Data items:
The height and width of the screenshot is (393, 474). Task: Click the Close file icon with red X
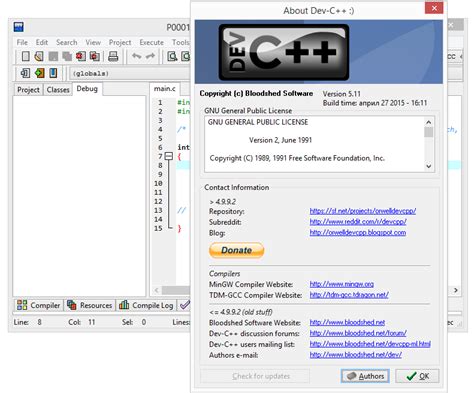click(81, 56)
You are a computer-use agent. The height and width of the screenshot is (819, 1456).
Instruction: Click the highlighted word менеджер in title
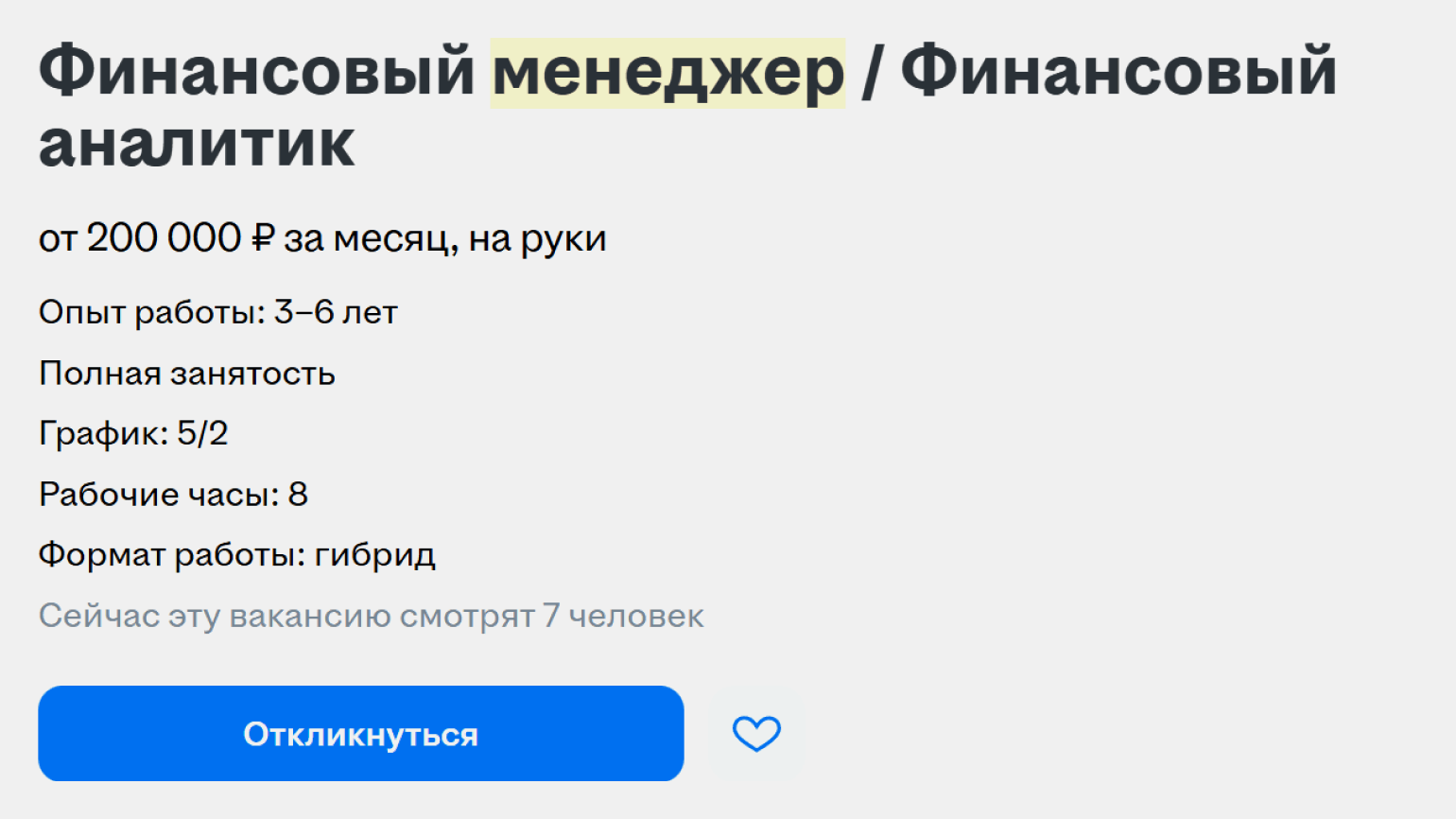667,73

» WHAT IS REQUIRED: Produce the entries above once more, exactly as given, with each picture left out.

» ANSWER:
The height and width of the screenshot is (393, 474). Task: Click the Close file icon with red X
click(81, 56)
You are a computer-use agent. The height and width of the screenshot is (819, 1456).
Instruction: Click the highlighted word менеджер in title
667,73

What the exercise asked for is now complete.